**Extrait de page:**
/---

1.La Cour est saisie du recours des sociétés Distillerie Dillon SAS (ci-après, « la société Distillerie Dillon »), Bardinet SAS (ci-après, « la société Bardinet ») et, Compagnie Financière Européenne de Prises de Participation SA (ci-après, « la Cofepp ») contre la décision de l'Autorité de la concurrence no 20-D-16 du 29 octobre 2020 relative à des pratiques mises en oeuvre dans le secteur de la commercialisation du champagne aux Antilles et en Guyane (ci-après, « la décision attaquée »).

2.Par cette décision, l'Autorité de la concurrence (ci-après « l'Autorité » ) a sanctionné, outre les sociétés précitées pour des pratiques commises sur le territoire de la Martinique, d'autres sociétés pour des pratiques commises sur les territoires de Saint-Barthélemy et de Saint-Martin. Ces dernières sociétés n'ayant pas formé de recours, seules les pratiques commises sur le territoire de la Martinique seront examinées par la Cour.

3.Par ailleurs, l'union de coopératives « Centre Vinicole Champagne Nicolas Feuillatte » (ci-après, « le CVC-NF »), sanctionnée en qualité d'auteur avec les sociétés Distillerie Dillon SAS, Bardinet SAS et Cofepp, n'a pas formé de recours.


La réglementation applicable

4.L'article L.420-2-1 du code de commerce, instauré par l'article 5 de la loi no 2012-1270 du 20 novembre 2012 relative à la régulation économique outre-mer et portant diverses dispositions relatives aux outre-mer, dite « loi Lurel », prohibe, notamment à la Martinique, « les accords ou pratiques concertées ayant pour objet ou pour effet d'accorder des droits exclusifs d'importation à une entreprise ou à un groupe d'entreprises ».
5.Il résulte de l'article 5, II, de la loi précitée que la prohibition qu'elle édicte était applicable aux pratiques en cours et que les parties à ces accords ou pratiques disposaient d'un délai de quatre mois à compter de la promulgation de la loi pour se mettre en conformité. La loi ayant été publiée au Journal officiel le 21 novembre 2012, le délai prévu à l'article 5 précité a expiré le 22 mars 2013.

6.L'article L.420-4 du code de commerce précise, en son III, que « ne sont pas soumis aux dispositions de l'article L.420-2-1 les accords ou pratiques concertées dont les auteurs peuvent justifier qu'ils sont fondés sur des motifs objectifs tirés de l'efficacité économique et qui réservent aux consommateurs une partie équitable du profit qui en résulte ».


Le secteur concerné

7.Il existe trois circuits d'approvisionnement de la Martinique, comme en général dans les autres collectivités d'outre-mer, que l'Autorité de la concurrence a décrits dans son avis no 09-A-45 du 8 septembre 2009 relatif aux mécanismes d'importation et de distribution des produits de grande consommation dans les départements d'outre-mer (cf, la décision attaquée, § 9).

\---

**Consigne donnée 1:** Recopiez à l'identique les enregistrements, depuis leur début jusqu'à la ligne contenant « 80 (396, 145) », ces deux bornes comprises.

**Enregistrements fournis:**

/---

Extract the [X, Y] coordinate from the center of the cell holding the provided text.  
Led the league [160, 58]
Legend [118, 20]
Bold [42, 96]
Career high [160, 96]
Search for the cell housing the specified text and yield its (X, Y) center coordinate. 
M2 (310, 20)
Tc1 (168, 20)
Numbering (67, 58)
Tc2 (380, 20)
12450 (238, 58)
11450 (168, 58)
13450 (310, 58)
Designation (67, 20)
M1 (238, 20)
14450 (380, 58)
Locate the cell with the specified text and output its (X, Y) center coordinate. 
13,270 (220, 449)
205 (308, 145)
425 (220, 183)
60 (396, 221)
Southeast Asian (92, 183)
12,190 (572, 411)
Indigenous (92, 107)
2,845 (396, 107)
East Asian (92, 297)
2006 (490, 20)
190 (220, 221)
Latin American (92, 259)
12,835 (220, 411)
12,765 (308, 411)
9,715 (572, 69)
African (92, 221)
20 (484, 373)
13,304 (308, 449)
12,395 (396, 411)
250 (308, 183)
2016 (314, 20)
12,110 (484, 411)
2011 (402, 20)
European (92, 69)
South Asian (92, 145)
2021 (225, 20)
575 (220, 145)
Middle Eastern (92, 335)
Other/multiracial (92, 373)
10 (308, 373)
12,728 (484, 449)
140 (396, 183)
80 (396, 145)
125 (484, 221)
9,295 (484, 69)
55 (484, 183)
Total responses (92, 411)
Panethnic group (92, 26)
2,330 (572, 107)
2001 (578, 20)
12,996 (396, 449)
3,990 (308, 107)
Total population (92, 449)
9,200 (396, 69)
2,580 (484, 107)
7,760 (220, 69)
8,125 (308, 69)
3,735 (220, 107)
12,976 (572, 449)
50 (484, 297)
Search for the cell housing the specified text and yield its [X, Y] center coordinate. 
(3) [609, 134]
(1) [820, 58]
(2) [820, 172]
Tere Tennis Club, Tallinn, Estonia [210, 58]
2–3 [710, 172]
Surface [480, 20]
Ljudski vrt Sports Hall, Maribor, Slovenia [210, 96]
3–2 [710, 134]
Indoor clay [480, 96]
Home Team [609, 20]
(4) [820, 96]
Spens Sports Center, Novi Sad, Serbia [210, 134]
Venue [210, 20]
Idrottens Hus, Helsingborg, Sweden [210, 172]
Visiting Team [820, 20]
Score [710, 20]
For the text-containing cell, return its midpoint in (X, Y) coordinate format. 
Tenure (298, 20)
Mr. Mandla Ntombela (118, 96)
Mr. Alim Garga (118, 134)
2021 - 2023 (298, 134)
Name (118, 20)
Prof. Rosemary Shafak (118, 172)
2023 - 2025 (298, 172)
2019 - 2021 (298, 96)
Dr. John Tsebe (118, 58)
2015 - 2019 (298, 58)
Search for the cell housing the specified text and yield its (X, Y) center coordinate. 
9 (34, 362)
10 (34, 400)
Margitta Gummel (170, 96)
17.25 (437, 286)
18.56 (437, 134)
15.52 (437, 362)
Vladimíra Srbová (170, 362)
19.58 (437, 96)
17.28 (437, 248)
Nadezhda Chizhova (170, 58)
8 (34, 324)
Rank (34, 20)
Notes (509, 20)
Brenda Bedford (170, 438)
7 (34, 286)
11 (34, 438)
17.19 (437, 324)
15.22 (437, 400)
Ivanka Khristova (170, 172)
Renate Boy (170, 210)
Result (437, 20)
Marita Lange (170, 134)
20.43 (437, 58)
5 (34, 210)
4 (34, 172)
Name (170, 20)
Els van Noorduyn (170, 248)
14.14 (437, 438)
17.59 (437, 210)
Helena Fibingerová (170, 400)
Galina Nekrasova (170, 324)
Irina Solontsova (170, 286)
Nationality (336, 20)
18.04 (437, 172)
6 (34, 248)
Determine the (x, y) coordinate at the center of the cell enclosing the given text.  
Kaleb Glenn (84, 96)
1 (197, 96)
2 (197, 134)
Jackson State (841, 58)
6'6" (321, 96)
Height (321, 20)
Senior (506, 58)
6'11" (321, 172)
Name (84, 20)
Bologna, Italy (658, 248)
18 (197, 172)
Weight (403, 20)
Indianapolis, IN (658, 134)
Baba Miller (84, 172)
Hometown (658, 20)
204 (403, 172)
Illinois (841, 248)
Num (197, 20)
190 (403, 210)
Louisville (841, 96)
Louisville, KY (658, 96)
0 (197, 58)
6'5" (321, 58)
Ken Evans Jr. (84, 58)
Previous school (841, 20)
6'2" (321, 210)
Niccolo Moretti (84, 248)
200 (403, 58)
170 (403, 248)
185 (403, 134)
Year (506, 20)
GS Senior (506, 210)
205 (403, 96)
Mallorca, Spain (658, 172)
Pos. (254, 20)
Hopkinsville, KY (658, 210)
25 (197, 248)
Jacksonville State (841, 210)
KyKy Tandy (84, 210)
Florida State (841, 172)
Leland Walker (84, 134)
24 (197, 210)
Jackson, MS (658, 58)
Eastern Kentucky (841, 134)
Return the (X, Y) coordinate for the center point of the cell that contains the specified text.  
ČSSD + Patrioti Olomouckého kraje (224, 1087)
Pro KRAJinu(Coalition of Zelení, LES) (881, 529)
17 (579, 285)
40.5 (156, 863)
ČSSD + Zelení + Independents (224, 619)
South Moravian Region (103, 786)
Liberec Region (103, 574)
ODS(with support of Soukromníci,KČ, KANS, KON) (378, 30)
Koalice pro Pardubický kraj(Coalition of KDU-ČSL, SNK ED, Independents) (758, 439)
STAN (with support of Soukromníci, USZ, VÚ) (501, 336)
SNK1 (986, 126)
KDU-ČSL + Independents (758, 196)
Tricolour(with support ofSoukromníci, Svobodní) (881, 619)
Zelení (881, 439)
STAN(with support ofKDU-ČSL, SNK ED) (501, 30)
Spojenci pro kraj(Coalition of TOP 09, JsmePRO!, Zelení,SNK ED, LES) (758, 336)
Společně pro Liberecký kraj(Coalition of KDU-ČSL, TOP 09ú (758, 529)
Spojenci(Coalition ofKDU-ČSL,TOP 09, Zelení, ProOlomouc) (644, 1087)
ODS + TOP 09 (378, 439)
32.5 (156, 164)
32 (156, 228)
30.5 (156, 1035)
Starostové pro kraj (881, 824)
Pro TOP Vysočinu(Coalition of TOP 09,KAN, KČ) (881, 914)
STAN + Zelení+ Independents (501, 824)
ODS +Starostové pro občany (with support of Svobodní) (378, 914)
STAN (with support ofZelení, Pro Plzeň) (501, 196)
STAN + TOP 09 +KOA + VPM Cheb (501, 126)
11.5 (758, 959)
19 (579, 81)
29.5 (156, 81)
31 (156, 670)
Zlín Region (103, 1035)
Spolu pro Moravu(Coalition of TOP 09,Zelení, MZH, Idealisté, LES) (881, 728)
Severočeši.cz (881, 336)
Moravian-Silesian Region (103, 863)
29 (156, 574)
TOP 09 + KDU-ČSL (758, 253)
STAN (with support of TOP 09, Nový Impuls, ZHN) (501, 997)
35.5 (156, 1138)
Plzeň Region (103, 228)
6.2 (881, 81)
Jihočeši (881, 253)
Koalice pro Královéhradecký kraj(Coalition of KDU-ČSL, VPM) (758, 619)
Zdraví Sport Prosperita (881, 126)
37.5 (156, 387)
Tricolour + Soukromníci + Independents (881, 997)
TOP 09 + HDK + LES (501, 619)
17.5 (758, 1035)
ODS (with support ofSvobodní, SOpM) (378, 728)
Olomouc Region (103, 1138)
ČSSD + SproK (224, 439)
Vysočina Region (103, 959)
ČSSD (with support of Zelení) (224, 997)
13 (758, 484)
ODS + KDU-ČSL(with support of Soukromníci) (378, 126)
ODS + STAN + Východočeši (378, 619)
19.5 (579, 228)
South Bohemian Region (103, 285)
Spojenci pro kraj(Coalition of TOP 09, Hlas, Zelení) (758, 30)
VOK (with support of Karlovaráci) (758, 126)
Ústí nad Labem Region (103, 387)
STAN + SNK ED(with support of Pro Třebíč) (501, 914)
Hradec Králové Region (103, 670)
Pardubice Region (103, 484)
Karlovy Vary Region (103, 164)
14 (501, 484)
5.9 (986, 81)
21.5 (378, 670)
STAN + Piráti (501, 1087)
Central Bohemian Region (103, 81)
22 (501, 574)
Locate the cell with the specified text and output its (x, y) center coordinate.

\---

**Consigne donnée 2:** Reprenez la décision sur la commercialisation du champagne en Martinique après sa dernière phrase et poursuivez-en la rédaction.

**Réponse rédigée 1:**
Extract the [X, Y] coordinate from the center of the cell holding the provided text.  
Led the league [160, 58]
Legend [118, 20]
Bold [42, 96]
Career high [160, 96]
Search for the cell housing the specified text and yield its (X, Y) center coordinate. 
M2 (310, 20)
Tc1 (168, 20)
Numbering (67, 58)
Tc2 (380, 20)
12450 (238, 58)
11450 (168, 58)
13450 (310, 58)
Designation (67, 20)
M1 (238, 20)
14450 (380, 58)
Locate the cell with the specified text and output its (X, Y) center coordinate. 
13,270 (220, 449)
205 (308, 145)
425 (220, 183)
60 (396, 221)
Southeast Asian (92, 183)
12,190 (572, 411)
Indigenous (92, 107)
2,845 (396, 107)
East Asian (92, 297)
2006 (490, 20)
190 (220, 221)
Latin American (92, 259)
12,835 (220, 411)
12,765 (308, 411)
9,715 (572, 69)
African (92, 221)
20 (484, 373)
13,304 (308, 449)
12,395 (396, 411)
250 (308, 183)
2016 (314, 20)
12,110 (484, 411)
2011 (402, 20)
European (92, 69)
South Asian (92, 145)
2021 (225, 20)
575 (220, 145)
Middle Eastern (92, 335)
Other/multiracial (92, 373)
10 (308, 373)
12,728 (484, 449)
140 (396, 183)
80 (396, 145)

**Réponse rédigée 2:**
8.Le fournisseur peut choisir d'approvisionner un territoire au moyen :

– d'un circuit dit « intégré », en implantant une structure logistique lourde lui permettant d'assurer lui-même le transport, la manutention des produits et l'approvisionnement des points de vente ;

– d'un circuit dit « court », en livrant les produits à un distributeur qui les répartit sur ses propres plateformes de stockage ;

– d'un circuit dit « intermédié », en recourant à un intermédiaire désigné sous le terme d' « importateur-grossiste » ou d' « agent de marques », qui peut prendre en charge certaines opérations logistiques (stockage, livraison, etc.), revendre aux distributeurs les produits achetés auprès des industriels et prendre également en charge certaines actions commerciales (promotions, par exemple).

9.Les pratiques concernent le secteur de la vente en gros de champagne dans le cadre du circuit dit « intermédié » et portent plus particulièrement sur celui vendu en Martinique sous les marques « Nicolas Feuillatte » et « Palmes d'Or ».


Les acteurs concernés

10. CVC-NF, fournisseur du produit en cause, est une union de coopératives agricoles à capital variable. Le CVC-NF regroupe, comme l'expose l'Autorité (décision attaquée, § 11 et suivants), près de 80 coopératives agricoles champenoises et représente près de 4500 associés coopérateurs. Le champagne produit par le CVC-NF est consommé notamment à la Martinique.

11.La société Distillerie Dillon, importateur du produit en cause est une société par action simplifiée spécialisée dans la production de boissons alcooliques distillées. Elle est détenue à 99,98 % par la société Bardinet. Ces deux sociétés ont leur siège social à [Localité 6], en [Localité 9].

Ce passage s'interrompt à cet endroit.